S. Korea activists launch anti-North leaflets despite threat

S. Korea activists launch anti-North leaflets despite threat

SEOUL - A group of South Korean activists on Sunday launched tens of thousands of leaflets across the border carrying messages criticising North Korea's ruling dynasty, defying threats from Pyongyang to attack them.

Some 10 members of Fighters for Free North Korea (FFNK), a Seoul-based group of North Korean defectors, released 10 giant, gas-filled balloons carrying some 200,000 leaflets across the heavily-fortified border to the North.

The leaflets criticise the Kim dynasty including current leader Kim Jong-Un and blame them for the vast gap between the impoverished, isolated North and economically advanced South.

The latest leaflet launch came a day after the North issued angry warnings that it would "attack the source of provocation".

Pyongyang's official Internet website warned that Seoul would face "unpredictable consequences" if it allowed the defectors to go ahead with the launch.

The North, whose citizens are barred from accessing outside information including the Internet, has always reacted angrily to such launch of leaflets.

It made an unusual move last week by sending a rare message to the South Korean president's office, demanding an end to such anti-Pyongyang leaflets.

"Despite all the blackmail and threats, we will continue to send the letters of truth until the North's people achieve freedom," FFNK leader Park Sang-Hak said after releasing the balloons Sunday from the border city of Paju.

Seoul did not block the launch, unlike in the past when it has often stopped such events held in the wake of unusually hostile warnings from Pyongyang.

But a group of left-wing activists held a separate protest near the launch site, urging them to stop the action and accusing them of escalating tension on the peninsula.
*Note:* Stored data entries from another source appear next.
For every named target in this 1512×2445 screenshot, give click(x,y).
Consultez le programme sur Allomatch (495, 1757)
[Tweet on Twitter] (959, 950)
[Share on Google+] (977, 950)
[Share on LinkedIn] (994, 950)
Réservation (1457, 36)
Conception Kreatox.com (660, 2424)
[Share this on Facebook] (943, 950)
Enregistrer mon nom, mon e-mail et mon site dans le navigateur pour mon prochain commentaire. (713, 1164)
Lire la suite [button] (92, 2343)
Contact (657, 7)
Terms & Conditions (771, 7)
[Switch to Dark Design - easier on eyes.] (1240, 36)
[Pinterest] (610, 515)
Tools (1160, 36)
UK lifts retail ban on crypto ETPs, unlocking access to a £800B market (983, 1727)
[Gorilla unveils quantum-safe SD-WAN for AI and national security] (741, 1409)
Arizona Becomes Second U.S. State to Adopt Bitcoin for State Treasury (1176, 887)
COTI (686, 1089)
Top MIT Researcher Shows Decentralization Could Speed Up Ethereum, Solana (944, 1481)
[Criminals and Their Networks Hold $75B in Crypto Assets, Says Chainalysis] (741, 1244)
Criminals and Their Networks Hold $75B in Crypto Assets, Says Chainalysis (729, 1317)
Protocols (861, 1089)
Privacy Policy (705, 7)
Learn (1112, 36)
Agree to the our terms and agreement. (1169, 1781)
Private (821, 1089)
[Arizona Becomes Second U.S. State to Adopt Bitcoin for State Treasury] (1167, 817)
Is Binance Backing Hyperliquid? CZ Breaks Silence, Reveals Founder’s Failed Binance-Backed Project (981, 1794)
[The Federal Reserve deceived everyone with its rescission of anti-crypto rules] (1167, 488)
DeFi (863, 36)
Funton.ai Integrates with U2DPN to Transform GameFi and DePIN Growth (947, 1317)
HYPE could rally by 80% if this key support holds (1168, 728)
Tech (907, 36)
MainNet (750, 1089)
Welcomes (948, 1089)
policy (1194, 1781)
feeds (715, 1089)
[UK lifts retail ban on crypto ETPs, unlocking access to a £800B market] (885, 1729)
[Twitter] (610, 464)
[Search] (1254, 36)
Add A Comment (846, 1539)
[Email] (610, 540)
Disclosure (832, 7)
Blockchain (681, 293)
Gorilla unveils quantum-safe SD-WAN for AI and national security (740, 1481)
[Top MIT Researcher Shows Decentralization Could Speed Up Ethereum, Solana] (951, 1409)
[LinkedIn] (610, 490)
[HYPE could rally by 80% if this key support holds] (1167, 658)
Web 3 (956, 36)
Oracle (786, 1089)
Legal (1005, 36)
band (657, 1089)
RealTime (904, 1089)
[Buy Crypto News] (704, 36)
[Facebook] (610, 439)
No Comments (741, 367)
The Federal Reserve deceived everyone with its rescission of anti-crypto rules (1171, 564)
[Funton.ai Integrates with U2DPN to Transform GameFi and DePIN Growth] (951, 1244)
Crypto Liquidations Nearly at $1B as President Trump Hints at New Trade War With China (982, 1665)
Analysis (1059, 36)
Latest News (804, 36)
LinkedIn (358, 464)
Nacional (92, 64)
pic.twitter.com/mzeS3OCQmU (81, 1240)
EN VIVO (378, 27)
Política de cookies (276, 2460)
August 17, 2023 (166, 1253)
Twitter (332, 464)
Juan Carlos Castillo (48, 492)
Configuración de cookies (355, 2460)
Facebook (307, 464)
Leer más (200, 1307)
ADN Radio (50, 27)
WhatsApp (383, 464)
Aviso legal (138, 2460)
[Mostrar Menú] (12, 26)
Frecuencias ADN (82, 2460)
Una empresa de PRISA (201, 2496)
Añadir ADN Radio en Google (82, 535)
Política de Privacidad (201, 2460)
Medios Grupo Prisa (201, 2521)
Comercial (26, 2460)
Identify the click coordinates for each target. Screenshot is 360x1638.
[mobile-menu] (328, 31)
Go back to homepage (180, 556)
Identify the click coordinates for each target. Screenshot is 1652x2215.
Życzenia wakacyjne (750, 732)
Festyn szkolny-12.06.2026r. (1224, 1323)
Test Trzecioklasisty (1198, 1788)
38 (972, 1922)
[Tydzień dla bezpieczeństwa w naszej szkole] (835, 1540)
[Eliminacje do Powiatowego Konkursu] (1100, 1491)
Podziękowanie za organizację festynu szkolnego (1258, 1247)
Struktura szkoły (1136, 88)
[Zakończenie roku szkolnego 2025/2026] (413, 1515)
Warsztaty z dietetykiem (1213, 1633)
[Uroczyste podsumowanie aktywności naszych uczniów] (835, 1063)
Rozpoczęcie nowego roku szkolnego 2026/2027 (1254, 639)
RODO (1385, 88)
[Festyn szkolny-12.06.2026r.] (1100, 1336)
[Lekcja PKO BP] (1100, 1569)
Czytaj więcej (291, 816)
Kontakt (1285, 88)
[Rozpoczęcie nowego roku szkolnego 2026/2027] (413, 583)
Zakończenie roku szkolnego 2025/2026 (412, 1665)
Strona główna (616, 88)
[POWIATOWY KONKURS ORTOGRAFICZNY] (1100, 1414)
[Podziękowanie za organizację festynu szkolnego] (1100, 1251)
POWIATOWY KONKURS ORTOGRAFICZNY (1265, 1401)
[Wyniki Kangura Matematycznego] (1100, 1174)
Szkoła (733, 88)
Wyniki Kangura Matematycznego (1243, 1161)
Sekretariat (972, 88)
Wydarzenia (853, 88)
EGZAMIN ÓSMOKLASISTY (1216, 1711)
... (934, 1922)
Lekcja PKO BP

Sunday's launch came as the Asian Games were underway in the South Korean port city of Incheon, with 150 North Korean athletes taking part.

The rare visit by North Koreans to the South came after months of tortuous negotiations between the two sides amid high military tensions.

The northerners - whose presence is a major talking point in the Games - are being guarded by hundreds of security personnel and rarely speak to the media.